With successful preclinical stages, the vaccines will then go through clinical studies involving humans.
Such tests will be conducted by the Institute for Clinical Research, which will decide on the clinical trial design and the number of people.
The tests will involve volunteers from the Malaysian public.
“All these phases need to fulfill requirements from the National Pharmaceutical Regulatory Agency (NPRA).
“Once the vaccines have achieved the required effectiveness and safety and are approved by NPRA, it can be used by the Malaysian public,” Dr Tahir says.
As for the mRNA vaccine, it is currently at the cloning stage, which is carried out to amplify the genetic material needed for the study. For a country that is just about to start developing its own vaccine, Dr Tahir says the best option is to try the easiest technology for a vaccine that has been proven to work.
“The inactivated vaccine platform was chosen at the start of the pandemic because of the availability of the virus culture at IMR and it can be done faster compared to other ways,” he says.
He however hopes Malaysia will have more facilities for vaccine study, such as Biosafety Laboratory Level 3 (BSL3) laboratories.
To illustrate its importance, the BSL3 facility in the VRI will be used for animal trials in the research.

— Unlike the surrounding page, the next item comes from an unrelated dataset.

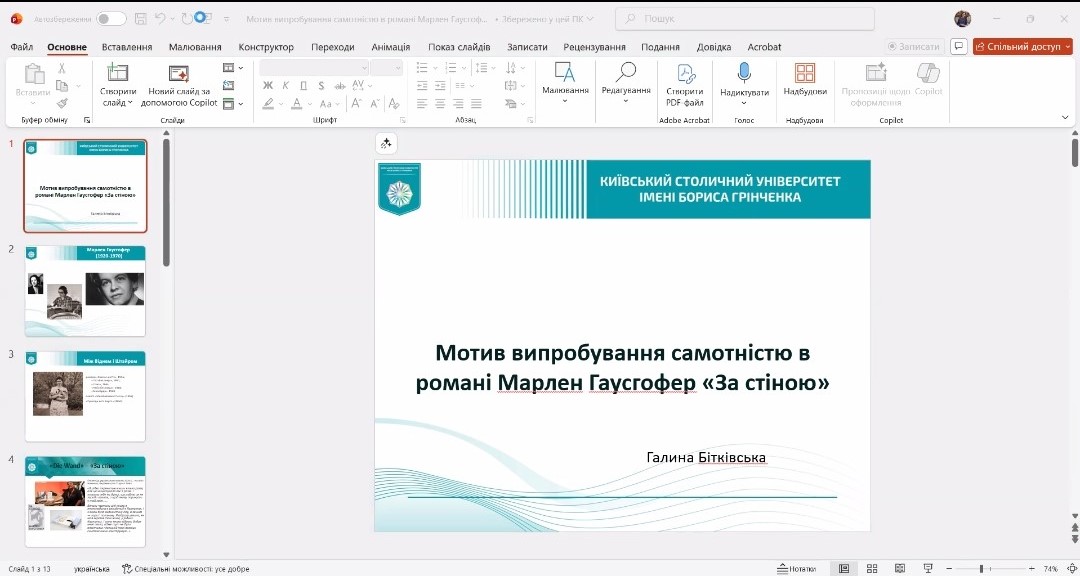This screenshot has width=1080, height=576.
Task: Switch to Slide Sorter view icon
Action: [x=872, y=568]
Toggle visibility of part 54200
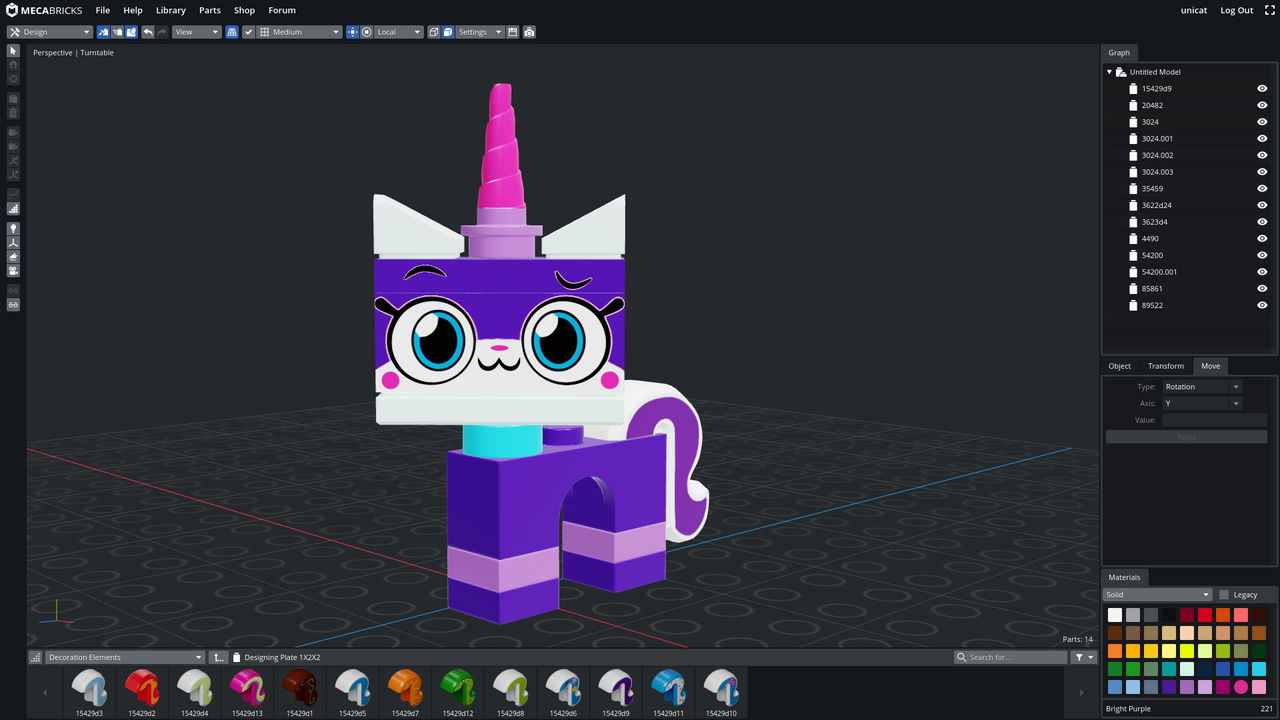This screenshot has width=1280, height=720. click(x=1262, y=255)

“Vaccine research in Malaysia needs continuous support from the government and public in terms of funding, facilities and participation in clinical trials,” Dr Tahir stresses.
High efficacy targeted
More time is still needed before we can have a Malaysian-made vaccine, but for now, the results look promising.
The inactivated vaccine has shown good progress with 100% efficacy so far.

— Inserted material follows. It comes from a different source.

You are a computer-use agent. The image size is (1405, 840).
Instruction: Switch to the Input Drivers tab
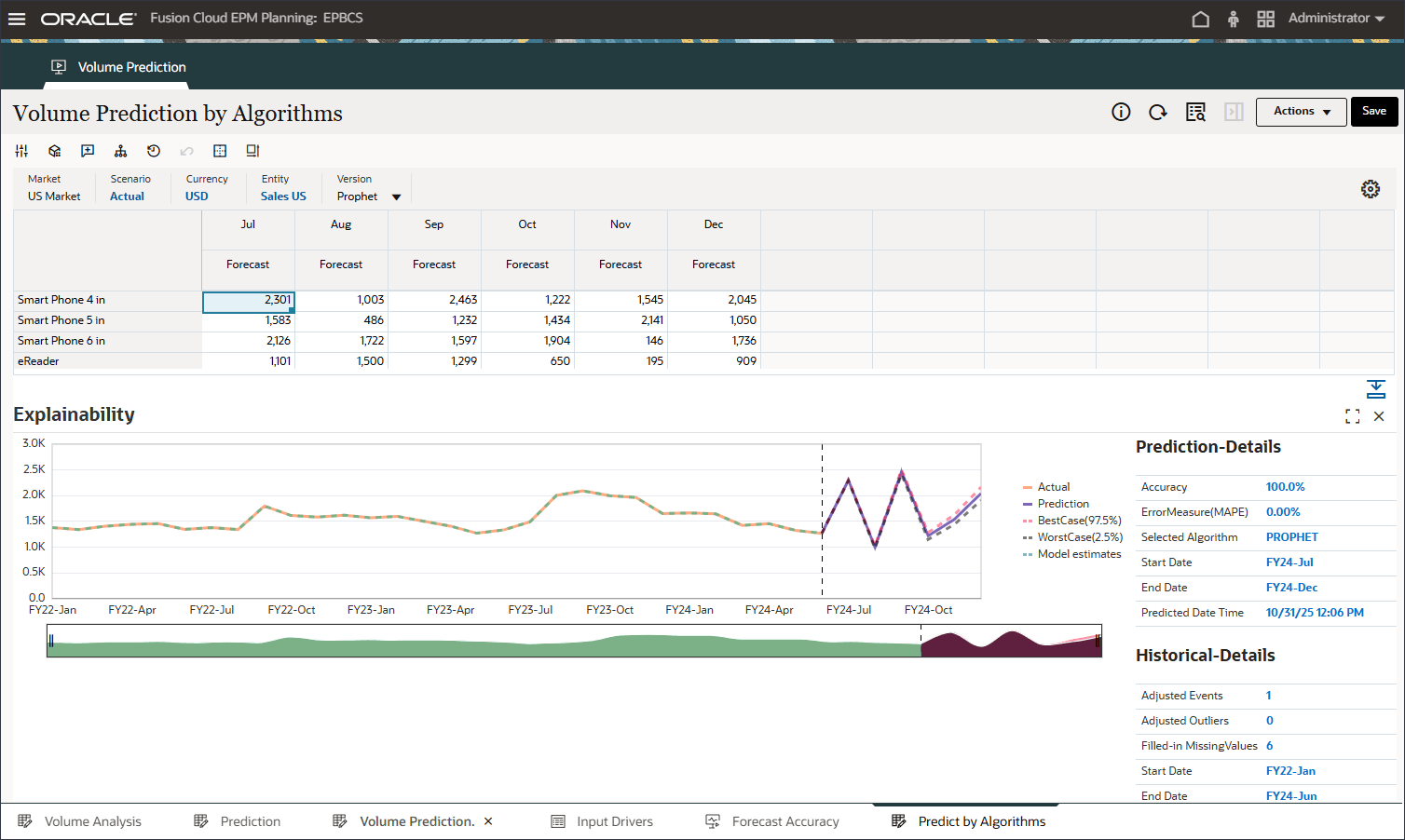pyautogui.click(x=613, y=820)
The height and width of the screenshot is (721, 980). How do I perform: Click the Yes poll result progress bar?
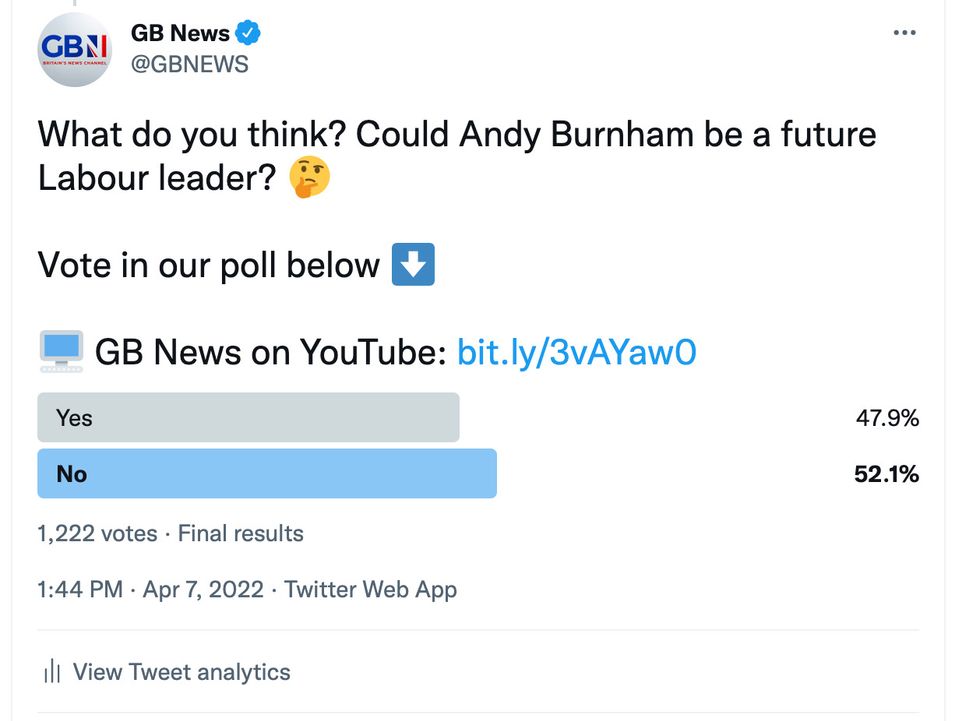(x=247, y=417)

This is based on preliminary stages in research last year, says UPM faculty of veterinary medicine professor Datuk Dr Mohd Hair Bejo, another head researcher.
“However, it might later vary from 95% to 100% in its efficacy, depending on the number of sample sizes, the time of coronavirus infection and pandemic situation in the area or country during the clinical trials,” he elaborates.

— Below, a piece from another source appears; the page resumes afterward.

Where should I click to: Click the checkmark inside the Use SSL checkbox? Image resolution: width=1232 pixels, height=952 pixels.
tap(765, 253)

Dr Mohd Hair, who is also the UPM Putra Science Park director, says the inactivated virus method is a well-used and established technology in vaccine development.
“Different vaccine technologies have their own advantages and disadvantages.
“The inactivated virus technology has advantages on the use of the whole SARS-CoV-2 virus to produce different versions of the vaccine to act against Covid-19 variants,” he explains.
When the vaccine development proceeds to human clinical trials, Dr Mohd Hair says standard protocols advised and required by the authorities will be strictly followed.
“Clinical trials involving humans will most likely take place in government hospitals,” he adds.
He stresses the importance of Malaysia being able to produce our own vaccine against infectious and zoonotic diseases.
“Covid-19 may be one of the worst pandemics, but it is not the first and foreseeably, not the last.
“Learning from past and current experiences, Malaysia has no choice but to be resilient and more prepared to respond to new challenges and waves of impact if another pandemic hits,” Dr Mohd Hair says.
As the agency assisting in animal trials, the DVS says VRI officers will be involved in setting up facilities for such tests.
The department assures that the animals used in the study will be treated with very minimal suffering.
“Ethical measures will be used in the trials involving animals, and will be based on standards set by the Animal Care and Use Committee, and VRI’s Laboratory Biosafety Manual,” it adds.
Two types of studies will be conducted, namely one on safety and the other on efficacy.
“Details on the protocol for both the safety and efficacy tests are prepared by IMR,” the DVS says.
On its BSL3 facility, the department stresses it is important for the equipment used in the animal trials to be in good working condition.
“To ensure this, we must have continuous maintenance allocations for scheduled services and budgets for repairs in case of any breakdowns,” says the DVS.
It lauds the inter-agency cooperation in this endeavour as knowledge, skills and technologies can be shared among them.
“We hope to do the best for the nation. In turn, we hope the nation will give us its full support,” it adds.